El artículo 273.2 de la Ley de Sociedades de Capital limita la libertad de la junta general a la hora de aplicar los resultados, en primer lugar el positivo del ejercicio corriente, pero también el reparto de las reservas de libre disposición en tanto el valor del patrimonio neto contable no siga siendo tras el reparto superior al capital social. Es más, resulta de la lógica del sistema que también debería incluirse junto al capital la reserva legal en el porcentaje legalmente exigido a la hora de computar el posible excedente de patrimonio neto que quede de libre disposición. En definitiva, la libre disponibilidad de las reservas viene limitada por la función que están llamadas a desempeñar: la cobertura de pérdidas contabilizadas. Y si no son plenamente disponibles no reúnen los requisitos legalmente exigidos para su capitalización por el artículo 303.1 de la Ley de Sociedades de Capital. Por ello, también el balance ha de reflejar fielmente la existencia o inexistencia de tales pérdidas.
En definitiva, la verificación contable del balance que sirve de base al aumento del capital constituye un requisito exigido en interés no sólo de los socios sino, especialmente, de los acreedores sociales.

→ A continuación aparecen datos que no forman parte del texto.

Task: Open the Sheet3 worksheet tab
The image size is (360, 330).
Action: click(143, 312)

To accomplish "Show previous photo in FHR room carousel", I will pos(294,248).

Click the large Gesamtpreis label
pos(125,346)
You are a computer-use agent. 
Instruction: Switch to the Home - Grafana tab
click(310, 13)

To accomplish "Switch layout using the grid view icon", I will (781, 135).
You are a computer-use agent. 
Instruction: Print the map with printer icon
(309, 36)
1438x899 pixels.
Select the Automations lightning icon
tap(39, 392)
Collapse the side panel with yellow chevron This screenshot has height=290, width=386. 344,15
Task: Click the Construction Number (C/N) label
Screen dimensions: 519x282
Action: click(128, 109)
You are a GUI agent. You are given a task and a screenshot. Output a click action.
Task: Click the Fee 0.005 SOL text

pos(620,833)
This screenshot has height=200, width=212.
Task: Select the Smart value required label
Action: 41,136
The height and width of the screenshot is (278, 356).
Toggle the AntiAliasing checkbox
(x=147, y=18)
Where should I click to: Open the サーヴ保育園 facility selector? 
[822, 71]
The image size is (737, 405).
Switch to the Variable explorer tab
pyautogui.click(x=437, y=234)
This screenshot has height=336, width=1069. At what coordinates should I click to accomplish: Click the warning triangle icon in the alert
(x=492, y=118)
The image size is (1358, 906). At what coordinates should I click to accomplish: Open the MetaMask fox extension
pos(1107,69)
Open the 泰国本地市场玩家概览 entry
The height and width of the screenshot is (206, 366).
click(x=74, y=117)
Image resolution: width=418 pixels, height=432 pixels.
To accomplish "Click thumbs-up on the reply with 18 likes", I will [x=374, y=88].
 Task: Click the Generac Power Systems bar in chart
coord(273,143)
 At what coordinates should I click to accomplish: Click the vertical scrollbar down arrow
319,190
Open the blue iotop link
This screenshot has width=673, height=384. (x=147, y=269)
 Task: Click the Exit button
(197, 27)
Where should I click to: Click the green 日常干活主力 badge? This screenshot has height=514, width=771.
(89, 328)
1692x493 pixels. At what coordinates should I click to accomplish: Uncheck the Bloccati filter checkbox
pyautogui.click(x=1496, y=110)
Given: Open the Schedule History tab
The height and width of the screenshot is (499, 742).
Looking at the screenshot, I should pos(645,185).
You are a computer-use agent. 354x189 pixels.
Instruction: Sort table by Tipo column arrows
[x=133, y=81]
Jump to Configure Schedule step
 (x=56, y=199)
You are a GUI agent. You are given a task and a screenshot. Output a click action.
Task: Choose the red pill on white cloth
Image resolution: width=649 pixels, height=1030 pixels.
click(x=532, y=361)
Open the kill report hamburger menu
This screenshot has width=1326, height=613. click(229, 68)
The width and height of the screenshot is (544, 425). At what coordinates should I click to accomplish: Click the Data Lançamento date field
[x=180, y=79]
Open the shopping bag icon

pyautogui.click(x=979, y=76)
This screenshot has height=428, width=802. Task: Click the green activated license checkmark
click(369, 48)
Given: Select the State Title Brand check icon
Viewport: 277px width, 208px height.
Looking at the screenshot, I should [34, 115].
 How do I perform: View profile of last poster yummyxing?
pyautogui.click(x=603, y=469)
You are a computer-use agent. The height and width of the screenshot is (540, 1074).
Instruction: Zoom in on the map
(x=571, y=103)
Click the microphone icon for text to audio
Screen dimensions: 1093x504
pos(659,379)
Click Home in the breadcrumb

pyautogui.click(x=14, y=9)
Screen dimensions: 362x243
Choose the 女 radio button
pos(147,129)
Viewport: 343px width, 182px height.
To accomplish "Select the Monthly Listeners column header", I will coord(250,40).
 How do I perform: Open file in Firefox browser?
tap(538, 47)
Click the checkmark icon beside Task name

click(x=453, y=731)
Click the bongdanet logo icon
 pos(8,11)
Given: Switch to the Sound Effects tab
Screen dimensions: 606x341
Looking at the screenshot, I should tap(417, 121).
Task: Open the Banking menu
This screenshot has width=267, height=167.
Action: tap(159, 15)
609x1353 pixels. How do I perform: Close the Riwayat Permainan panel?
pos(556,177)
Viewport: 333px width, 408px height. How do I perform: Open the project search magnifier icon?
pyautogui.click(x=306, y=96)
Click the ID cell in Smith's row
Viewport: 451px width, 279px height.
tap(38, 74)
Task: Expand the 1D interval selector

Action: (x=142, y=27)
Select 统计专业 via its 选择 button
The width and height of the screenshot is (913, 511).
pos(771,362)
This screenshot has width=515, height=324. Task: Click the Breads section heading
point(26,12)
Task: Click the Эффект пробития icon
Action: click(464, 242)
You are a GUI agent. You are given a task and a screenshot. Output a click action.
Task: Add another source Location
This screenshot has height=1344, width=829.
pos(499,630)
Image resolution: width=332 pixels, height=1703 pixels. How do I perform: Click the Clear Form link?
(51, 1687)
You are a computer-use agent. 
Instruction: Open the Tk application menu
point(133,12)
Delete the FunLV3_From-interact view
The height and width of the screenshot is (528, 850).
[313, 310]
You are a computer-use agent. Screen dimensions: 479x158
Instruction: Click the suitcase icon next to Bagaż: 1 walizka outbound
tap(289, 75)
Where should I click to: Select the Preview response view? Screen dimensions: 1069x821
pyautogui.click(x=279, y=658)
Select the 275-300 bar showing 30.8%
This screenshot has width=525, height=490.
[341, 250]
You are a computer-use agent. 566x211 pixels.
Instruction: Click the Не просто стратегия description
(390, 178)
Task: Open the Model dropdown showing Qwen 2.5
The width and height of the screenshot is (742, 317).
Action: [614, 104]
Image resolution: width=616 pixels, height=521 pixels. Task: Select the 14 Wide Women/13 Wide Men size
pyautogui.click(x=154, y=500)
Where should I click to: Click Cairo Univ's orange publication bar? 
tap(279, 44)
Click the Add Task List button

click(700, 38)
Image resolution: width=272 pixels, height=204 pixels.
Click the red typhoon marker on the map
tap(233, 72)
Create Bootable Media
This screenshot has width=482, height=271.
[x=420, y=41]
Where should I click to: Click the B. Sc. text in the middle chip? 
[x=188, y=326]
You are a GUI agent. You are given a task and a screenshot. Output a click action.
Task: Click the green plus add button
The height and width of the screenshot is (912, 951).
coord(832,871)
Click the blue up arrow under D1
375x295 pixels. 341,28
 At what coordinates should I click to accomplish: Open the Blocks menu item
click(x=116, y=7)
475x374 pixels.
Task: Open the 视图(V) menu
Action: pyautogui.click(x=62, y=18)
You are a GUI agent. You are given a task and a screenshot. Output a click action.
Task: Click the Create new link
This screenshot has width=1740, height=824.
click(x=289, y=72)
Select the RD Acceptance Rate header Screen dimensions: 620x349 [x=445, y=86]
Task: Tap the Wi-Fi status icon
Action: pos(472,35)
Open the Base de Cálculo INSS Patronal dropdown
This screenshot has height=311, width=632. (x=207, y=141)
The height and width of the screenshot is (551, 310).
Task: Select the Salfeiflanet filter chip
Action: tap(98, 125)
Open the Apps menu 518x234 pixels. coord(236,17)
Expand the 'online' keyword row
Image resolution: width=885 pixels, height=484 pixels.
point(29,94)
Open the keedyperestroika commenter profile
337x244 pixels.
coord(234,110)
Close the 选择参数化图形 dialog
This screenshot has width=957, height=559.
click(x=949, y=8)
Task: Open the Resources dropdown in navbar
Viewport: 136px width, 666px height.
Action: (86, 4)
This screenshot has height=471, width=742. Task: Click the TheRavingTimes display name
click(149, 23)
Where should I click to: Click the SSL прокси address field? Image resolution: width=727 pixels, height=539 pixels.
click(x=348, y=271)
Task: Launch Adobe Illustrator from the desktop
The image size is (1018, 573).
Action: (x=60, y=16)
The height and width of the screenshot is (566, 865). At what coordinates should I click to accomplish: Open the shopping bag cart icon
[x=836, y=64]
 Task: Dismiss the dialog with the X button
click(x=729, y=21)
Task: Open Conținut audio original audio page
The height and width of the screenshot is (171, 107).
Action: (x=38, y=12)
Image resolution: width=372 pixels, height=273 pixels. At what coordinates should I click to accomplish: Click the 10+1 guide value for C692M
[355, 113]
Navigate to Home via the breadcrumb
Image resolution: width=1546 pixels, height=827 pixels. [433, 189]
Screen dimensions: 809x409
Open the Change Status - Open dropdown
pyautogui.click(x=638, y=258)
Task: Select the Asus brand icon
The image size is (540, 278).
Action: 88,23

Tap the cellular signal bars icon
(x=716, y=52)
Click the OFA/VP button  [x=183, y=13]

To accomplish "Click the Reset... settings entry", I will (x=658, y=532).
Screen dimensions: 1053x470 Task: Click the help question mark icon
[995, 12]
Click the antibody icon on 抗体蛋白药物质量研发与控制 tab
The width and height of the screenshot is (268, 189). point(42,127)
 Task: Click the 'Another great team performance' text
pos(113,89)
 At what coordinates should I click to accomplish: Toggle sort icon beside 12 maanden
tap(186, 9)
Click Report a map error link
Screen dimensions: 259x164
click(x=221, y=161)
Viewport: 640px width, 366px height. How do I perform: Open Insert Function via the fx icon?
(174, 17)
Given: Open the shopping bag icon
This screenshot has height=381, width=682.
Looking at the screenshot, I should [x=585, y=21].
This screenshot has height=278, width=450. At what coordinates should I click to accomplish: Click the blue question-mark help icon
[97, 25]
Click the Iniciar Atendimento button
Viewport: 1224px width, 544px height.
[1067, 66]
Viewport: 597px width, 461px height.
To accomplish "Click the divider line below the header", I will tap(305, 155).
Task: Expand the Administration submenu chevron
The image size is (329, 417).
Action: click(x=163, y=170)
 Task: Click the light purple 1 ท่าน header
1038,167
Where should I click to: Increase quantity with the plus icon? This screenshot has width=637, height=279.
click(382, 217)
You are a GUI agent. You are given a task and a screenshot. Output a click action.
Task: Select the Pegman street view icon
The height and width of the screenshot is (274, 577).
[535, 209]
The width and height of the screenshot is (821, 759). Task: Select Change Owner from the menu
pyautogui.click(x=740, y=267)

No cabe acoger el argumento del recurrente en el sentido de que el aumento del capital con cargo a beneficios es diferente a la ampliación del capital con cargo a reservas y no es exigible el requisito de la verificación contable del balance. Los beneficios tienen la consideración de recursos propios, como resulta de lo establecido en el artículo 36.1 del Código de Comercio. Por tanto, interesa a los socios y acreedores garantizar la existencia y disponibilidad de tales recursos propios, de modo que si no son plenamente disponibles (vid. artículo 273 de la Ley de Sociedades de Capital) no reúnen los requisitos legalmente exigidos por el artículo 303 de la misma Ley para su capitalización. Por ello, como puso de relieve esta Dirección General en Resolución de 8 de julio de 2016, los resultados positivos del ejercicio en curso que figuren en el balance aprobado tienen en esencia la misma naturaleza que las reservas en sentido estricto aun cuando no aparezcan contabilizados como tales, y su presencia veda la posibilidad de acudir a la reducción del capital para compensar pérdidas en cuanto los mismos se compensen con aquéllas (artículo 322.1 de la Ley de Sociedades de Capital). Esta Dirección General ha acordado desestimar el recurso y confirmar la calificación impugnada.